Task objective
According to the Barndiva passage, which towns receive free delivery from the restaurant?

Given passage
These days, Barndiva customers pull up curbside to grab a BD cheeseburger and fries ($18) or New York steak frites glistening with garlicky chimichurri ($42). It’s been a dramatic pivot for the upscale contemporary American restaurant, where chef Rosas typically sends out appetizers on the restaurant’s regular dining-in menu, like delicate salmon tartare arranged with herb oil, avocado, jicama, papadum chips and espelette ($19) and entrées such as Spanish octopus bathed in spicy harissa broth with rapini and chickpeas under a crown of pickled onions and toasted pecans ($28).

Barndiva had never done any significant amount of takeout before, Hales said. On top of that, the team has had to institute delivery, offering free service to Healdsburg, Windsor and Geyserville. Yet the transition has been successful, down to the staff, wearing disposable gloves, carefully tucking food into plant-based recyclable packaging.

The biggest challenge came when a key kitchen staff member had to step out almost immediately once the shelter-in-place order came into effect to care for his three small children at home. “We understood that,” Hales said. “Fortunately, our core staff is cross-trained and has great energy, so they are able to work multiple positions.”

Everyone is pitching in wherever needed, in fact, making this a rare time when a Barndiva meal can be hand-delivered to a diner’s home by general manager Lukka Feldman or cocktail manager Isabel Hales, the Hales’ daughter.

“We got things going surprisingly swiftly,” Hales said. “The most time was spent rethinking the menu with an eye on dishes that would be most missed by our regular patrons, and crucially, how does a great dish make the journey to arrive at the desired temperature and intact?”

Data extracted from a collection
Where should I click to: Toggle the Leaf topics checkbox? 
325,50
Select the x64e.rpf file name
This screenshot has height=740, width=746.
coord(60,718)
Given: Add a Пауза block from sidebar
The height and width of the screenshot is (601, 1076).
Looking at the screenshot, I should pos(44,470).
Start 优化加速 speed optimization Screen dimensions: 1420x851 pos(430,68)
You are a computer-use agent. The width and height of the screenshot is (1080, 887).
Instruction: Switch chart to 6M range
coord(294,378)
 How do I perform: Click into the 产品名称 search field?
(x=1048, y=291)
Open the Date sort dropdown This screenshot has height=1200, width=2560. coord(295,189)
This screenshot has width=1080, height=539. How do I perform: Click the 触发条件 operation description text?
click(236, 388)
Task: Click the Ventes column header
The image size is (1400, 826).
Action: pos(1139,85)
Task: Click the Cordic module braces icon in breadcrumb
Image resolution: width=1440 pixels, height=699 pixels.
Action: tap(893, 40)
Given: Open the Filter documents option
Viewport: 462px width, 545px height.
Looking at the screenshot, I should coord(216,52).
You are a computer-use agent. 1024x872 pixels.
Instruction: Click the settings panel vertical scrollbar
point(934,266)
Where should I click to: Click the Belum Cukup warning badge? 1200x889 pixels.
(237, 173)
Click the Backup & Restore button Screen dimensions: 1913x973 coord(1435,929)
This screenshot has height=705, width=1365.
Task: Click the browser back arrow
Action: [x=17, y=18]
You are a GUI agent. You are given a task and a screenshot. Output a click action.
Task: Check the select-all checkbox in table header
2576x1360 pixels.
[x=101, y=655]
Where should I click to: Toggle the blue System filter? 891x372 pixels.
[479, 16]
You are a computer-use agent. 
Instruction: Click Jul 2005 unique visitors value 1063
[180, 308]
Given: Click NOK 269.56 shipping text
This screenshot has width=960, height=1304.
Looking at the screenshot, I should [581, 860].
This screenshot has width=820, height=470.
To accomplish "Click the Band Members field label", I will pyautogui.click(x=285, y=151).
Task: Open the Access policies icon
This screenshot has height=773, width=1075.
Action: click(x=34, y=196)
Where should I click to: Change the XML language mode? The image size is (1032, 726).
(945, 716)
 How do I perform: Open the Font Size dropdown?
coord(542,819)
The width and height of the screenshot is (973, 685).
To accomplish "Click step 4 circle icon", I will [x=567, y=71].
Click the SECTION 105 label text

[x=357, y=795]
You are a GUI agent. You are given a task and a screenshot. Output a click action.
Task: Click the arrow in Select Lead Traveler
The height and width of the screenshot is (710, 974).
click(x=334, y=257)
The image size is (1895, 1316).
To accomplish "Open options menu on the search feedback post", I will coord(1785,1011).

Output for this exercise
Healdsburg, Windsor and Geyserville.